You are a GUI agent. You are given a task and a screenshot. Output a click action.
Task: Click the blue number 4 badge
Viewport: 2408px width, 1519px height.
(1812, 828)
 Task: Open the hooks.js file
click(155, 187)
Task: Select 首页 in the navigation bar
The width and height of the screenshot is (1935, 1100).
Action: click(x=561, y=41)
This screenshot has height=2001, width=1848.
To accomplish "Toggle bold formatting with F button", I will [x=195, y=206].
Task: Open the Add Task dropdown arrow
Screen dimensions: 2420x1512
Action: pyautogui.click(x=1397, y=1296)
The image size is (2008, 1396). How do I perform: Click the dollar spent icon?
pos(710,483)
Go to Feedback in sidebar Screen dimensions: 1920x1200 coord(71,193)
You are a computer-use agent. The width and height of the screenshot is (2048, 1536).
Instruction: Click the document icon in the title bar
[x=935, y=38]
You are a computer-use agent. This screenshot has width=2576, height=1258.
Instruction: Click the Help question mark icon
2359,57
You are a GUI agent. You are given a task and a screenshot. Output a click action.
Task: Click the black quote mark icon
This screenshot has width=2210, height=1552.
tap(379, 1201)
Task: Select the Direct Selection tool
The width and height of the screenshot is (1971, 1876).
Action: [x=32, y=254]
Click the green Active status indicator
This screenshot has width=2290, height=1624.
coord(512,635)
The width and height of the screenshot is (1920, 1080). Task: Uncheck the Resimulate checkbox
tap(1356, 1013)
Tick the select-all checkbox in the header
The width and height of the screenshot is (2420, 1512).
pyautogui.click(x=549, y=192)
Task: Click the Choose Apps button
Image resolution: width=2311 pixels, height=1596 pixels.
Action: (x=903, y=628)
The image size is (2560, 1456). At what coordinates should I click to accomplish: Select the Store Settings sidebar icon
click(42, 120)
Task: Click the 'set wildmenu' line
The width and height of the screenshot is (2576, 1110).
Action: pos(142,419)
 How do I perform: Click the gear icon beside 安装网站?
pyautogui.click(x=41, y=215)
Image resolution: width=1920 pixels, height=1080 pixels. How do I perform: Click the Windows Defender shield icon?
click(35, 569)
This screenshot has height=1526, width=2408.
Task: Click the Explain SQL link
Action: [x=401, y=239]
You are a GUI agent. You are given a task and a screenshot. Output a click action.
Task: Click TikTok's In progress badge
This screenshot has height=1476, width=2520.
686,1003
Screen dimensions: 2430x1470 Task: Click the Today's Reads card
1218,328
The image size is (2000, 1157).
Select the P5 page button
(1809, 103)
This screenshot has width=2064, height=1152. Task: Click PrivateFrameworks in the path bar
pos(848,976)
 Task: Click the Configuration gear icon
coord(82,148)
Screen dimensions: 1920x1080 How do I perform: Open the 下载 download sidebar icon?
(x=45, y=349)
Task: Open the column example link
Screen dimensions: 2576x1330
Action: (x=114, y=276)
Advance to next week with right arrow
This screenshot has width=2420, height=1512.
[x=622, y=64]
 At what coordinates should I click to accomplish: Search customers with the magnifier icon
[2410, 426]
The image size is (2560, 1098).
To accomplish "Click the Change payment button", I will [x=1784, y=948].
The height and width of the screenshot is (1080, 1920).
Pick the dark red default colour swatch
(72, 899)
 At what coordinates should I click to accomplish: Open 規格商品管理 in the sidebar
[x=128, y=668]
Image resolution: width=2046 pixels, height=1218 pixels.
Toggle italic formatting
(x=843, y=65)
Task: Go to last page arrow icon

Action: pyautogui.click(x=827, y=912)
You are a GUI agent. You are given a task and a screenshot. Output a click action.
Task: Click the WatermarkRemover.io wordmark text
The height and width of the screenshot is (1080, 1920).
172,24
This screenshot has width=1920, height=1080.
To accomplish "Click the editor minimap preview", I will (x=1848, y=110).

◆ ◆ ◆

(EXERCISE GOAL): All lines carrying the word "badge" must be copied from the data above.

(SOLUTION TO THE EXERCISE):
Task: Click the blue number 4 badge
Task: Click TikTok's In progress badge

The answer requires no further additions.